Excessive shedding of the skin on the scalp is called dandruff. Inflammation, that is redness, swelling and itching, is not a feature of dandruff. These flakes pose no actual health risk, but can be itchy and cause embarrassment. Although dandruff cannot really be cured, it can be controlled.
A few scalp conditions can look like dandruff; these include seborrhoeic dermatitis in which a fungus plays a role. Seborrhoeic dermatitis usually involves the scalp, the ear, the eyebrows, area around the nose, central chest and back and psoriasis, which may cause redness and scaling of the scalp. Psoriasis is a scaly eruption of the skin that usually begins between the ages of 5 and 26 years.
Sufferers can learn how to cope with dandruff and it is not infectious. The hallmark of dandruff is a scaly scalp without inflammation or loss of hair. The prevalence in Zimbabwe is unknown, but about 50 million Americans suffer from dandruff and spend roughly $300 million annually on products to control it. Dandruff can occur in any age group.
You should worry about dandruff and consider seeing you doctor if:
- home treatment does not improve the condition
- scaling is greasy and yellow
- the dandruff is localised in a few patches and is very itchy, which may indicate a fungal infection, dermatitis of psoriasis
Mild cases often improve with careful shampooing using over-the-counter anti-dandruff products. These can also be alternated with a regular shampoo.
Shampoos containing salicylic acid, coal tar, pyrithione zinc, selenium sulphide or sulphur are safe and effective for the treatment of dandruff.

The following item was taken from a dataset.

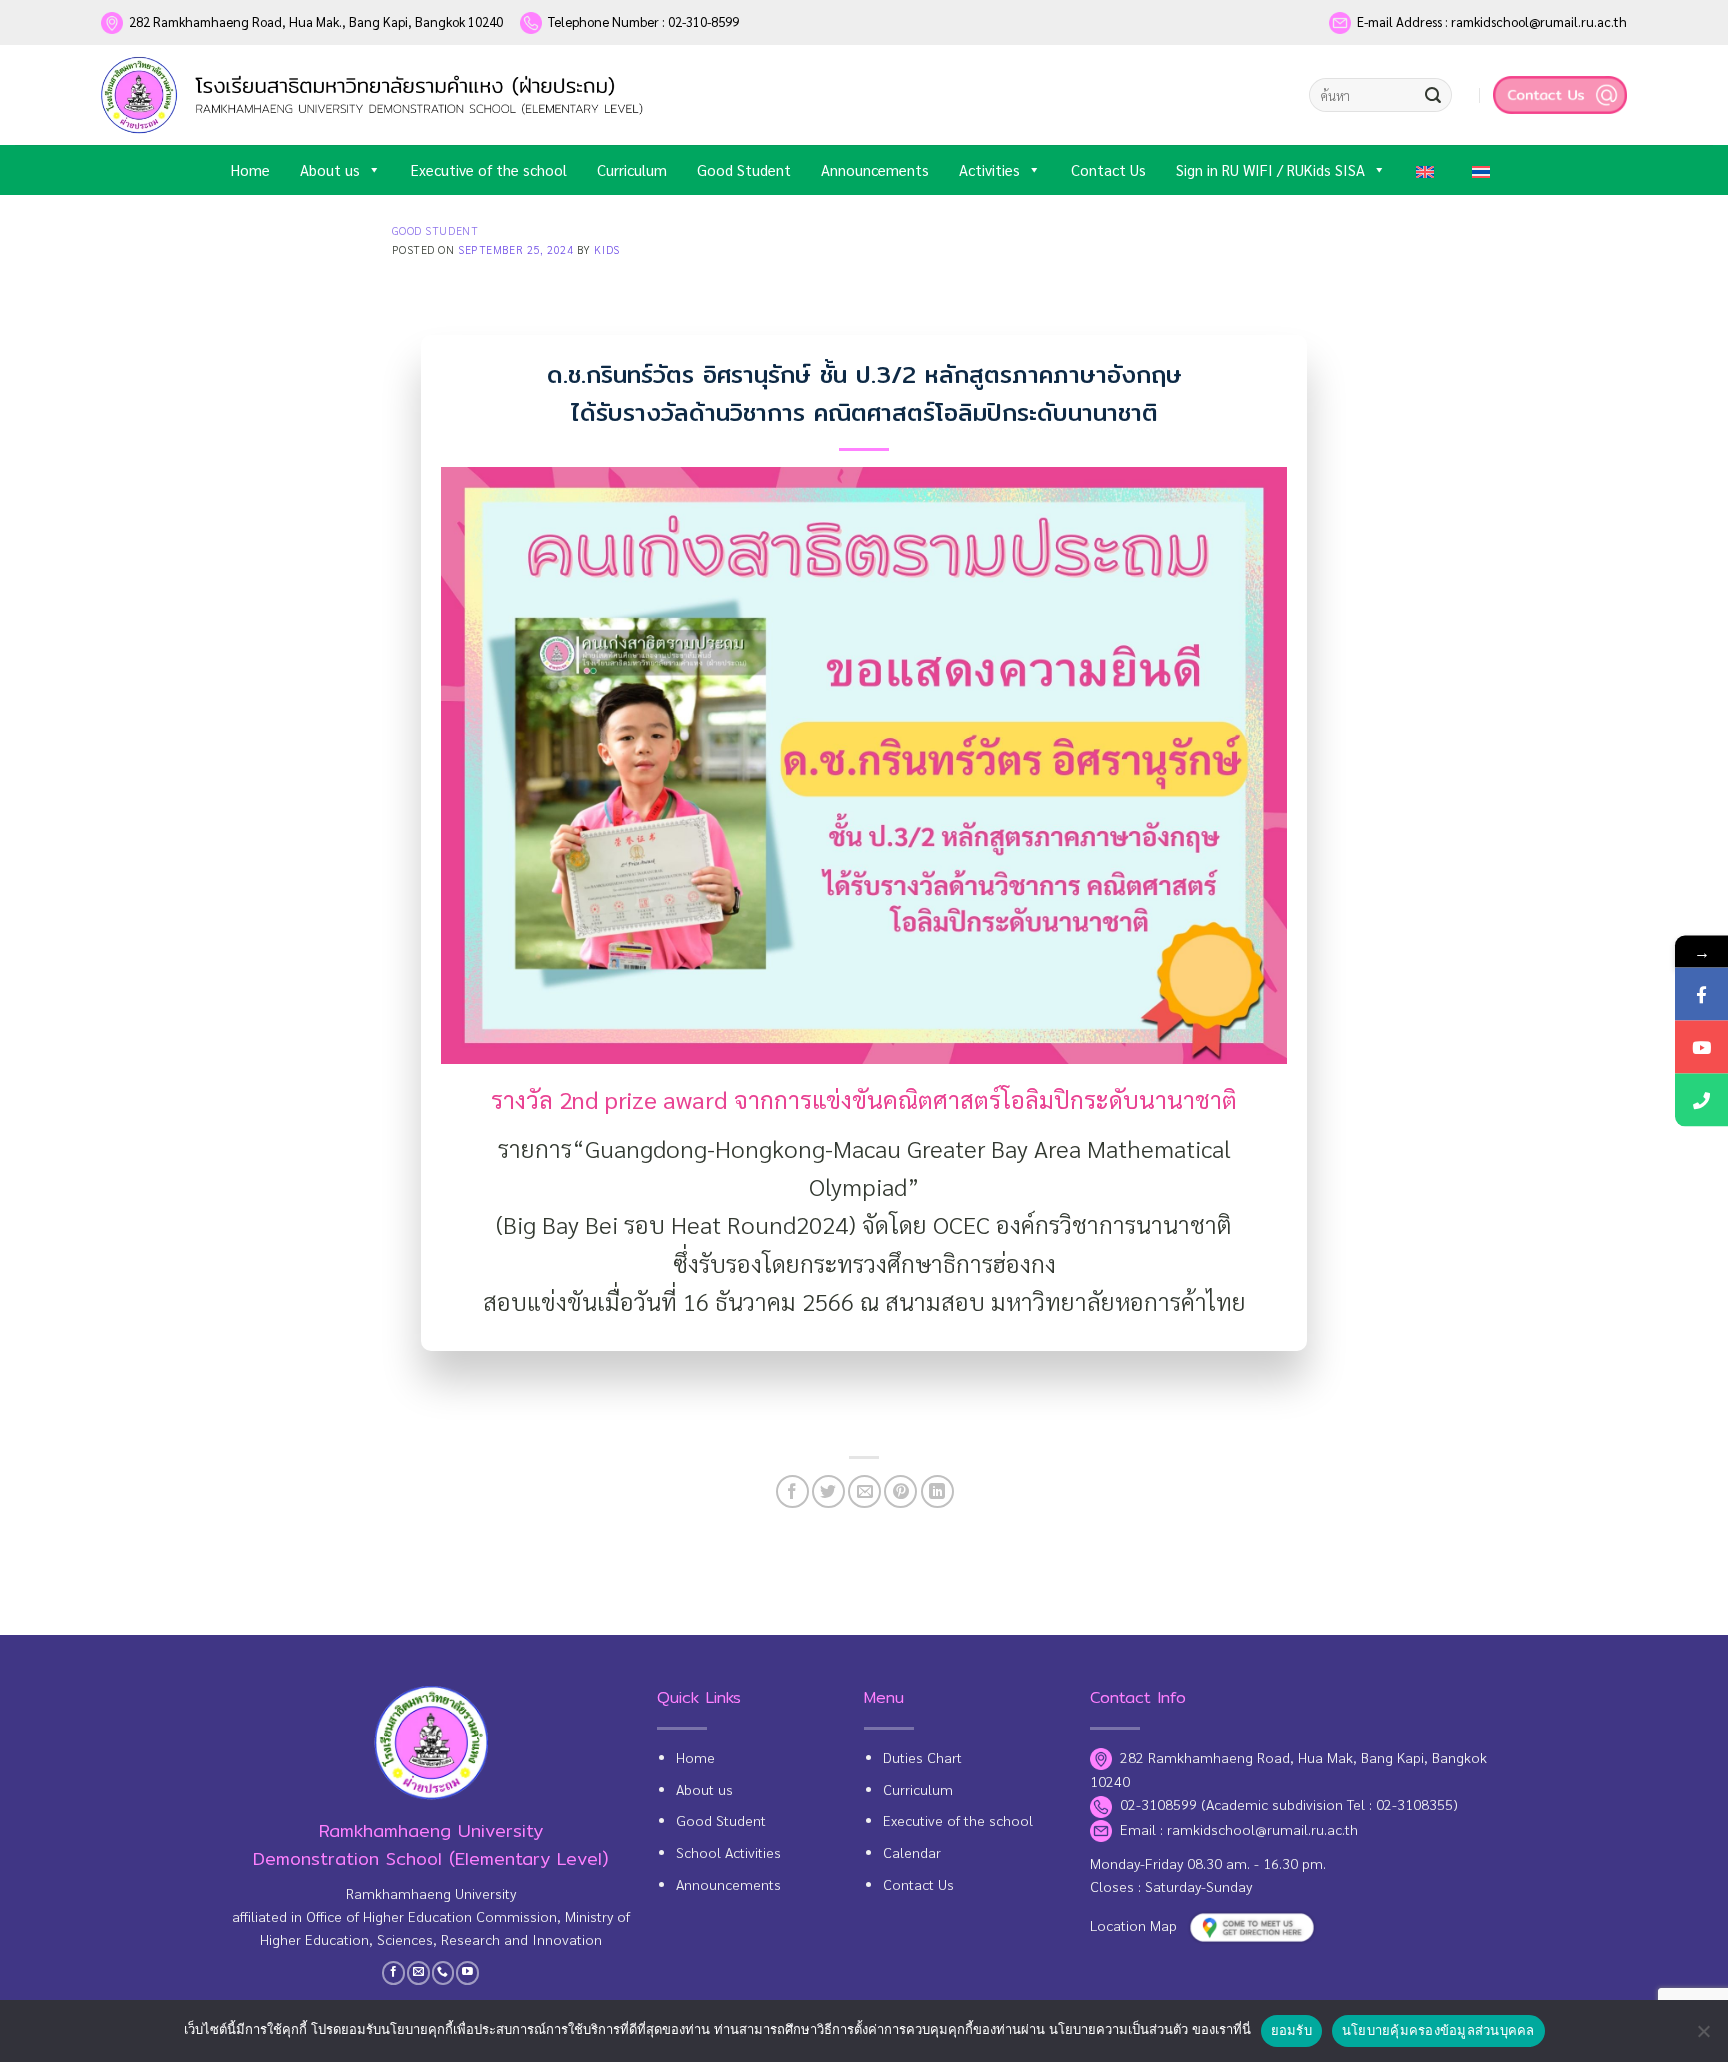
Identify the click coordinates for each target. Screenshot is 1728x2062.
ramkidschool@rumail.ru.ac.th (1262, 1829)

Massaging the scalp vigorously as you shampoo helps to loosen the flakes so that they can be rinsed away. Thorough rinsing is essential, since shampoo residue can aggravate skin problems. For best results, shampoo daily, leaving the lather on for at least 10 minutes before rinsing. When the condition clears up, keep it in check by shampooing with medicated shampoo once or twice a week (these products are too harsh for daily use). Let your hair dry naturally instead of blow-drying it.
If you have long hair, brushing with a moderately stiff, natural-bristle brush can be of benefit. Full strokes from the scalp to the tips of the hair will distribute the hair’s natural oil away from the scalp to the hair strands.

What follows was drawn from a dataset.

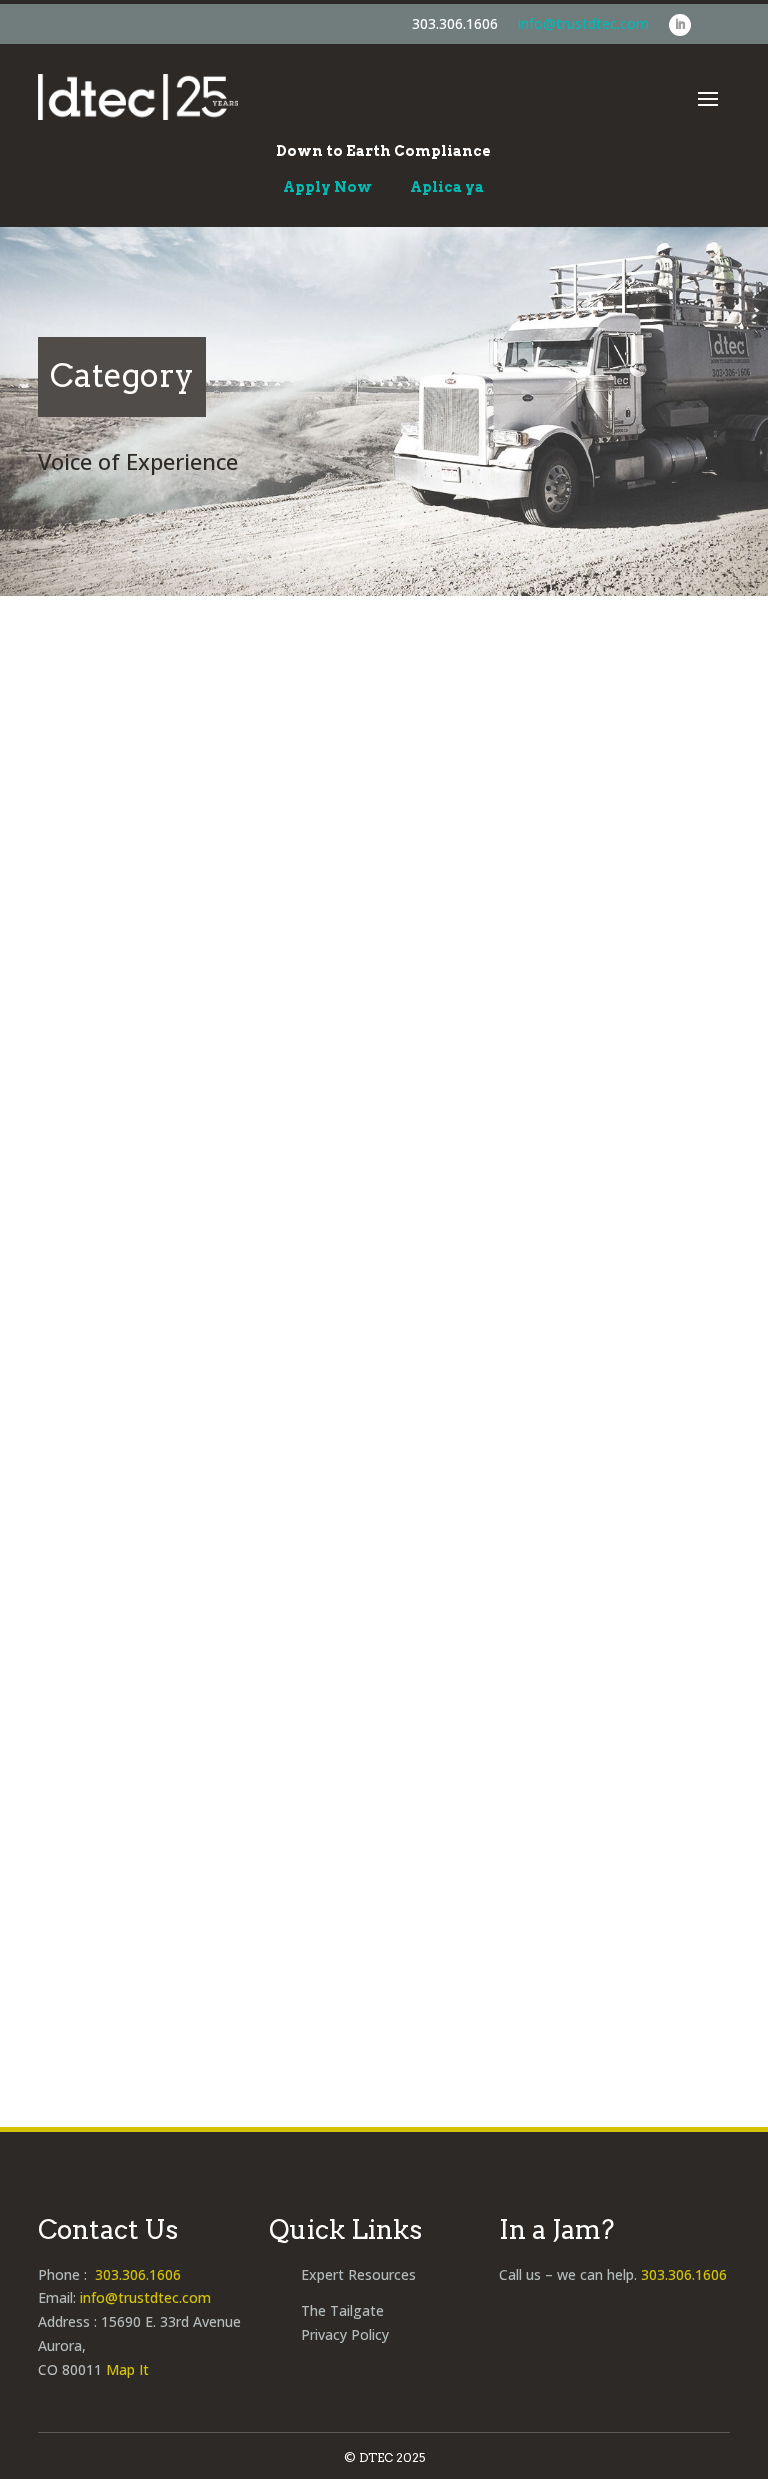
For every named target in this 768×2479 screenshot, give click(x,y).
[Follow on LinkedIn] (680, 25)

In stubborn cases, a doctor may prescribe the following:
- Steroid lotion or cream applied to affected areas to suppress flaking.
- Coal tar or salicylic acid lotion to loosen thick scaling: these are usually applied and left on overnight under a shower cap. This treatment will help shampoos to work more effectively.
- If psoriasis of the scalp is the underlying problem, a coal-tar shampoo and topical steroid may be needed.
Herbal remedies may relieve the itching and dryness, but a tar-based product is usually needed to subdue the greasy scales.
If you are struggling with dandruff, please visit your doctor.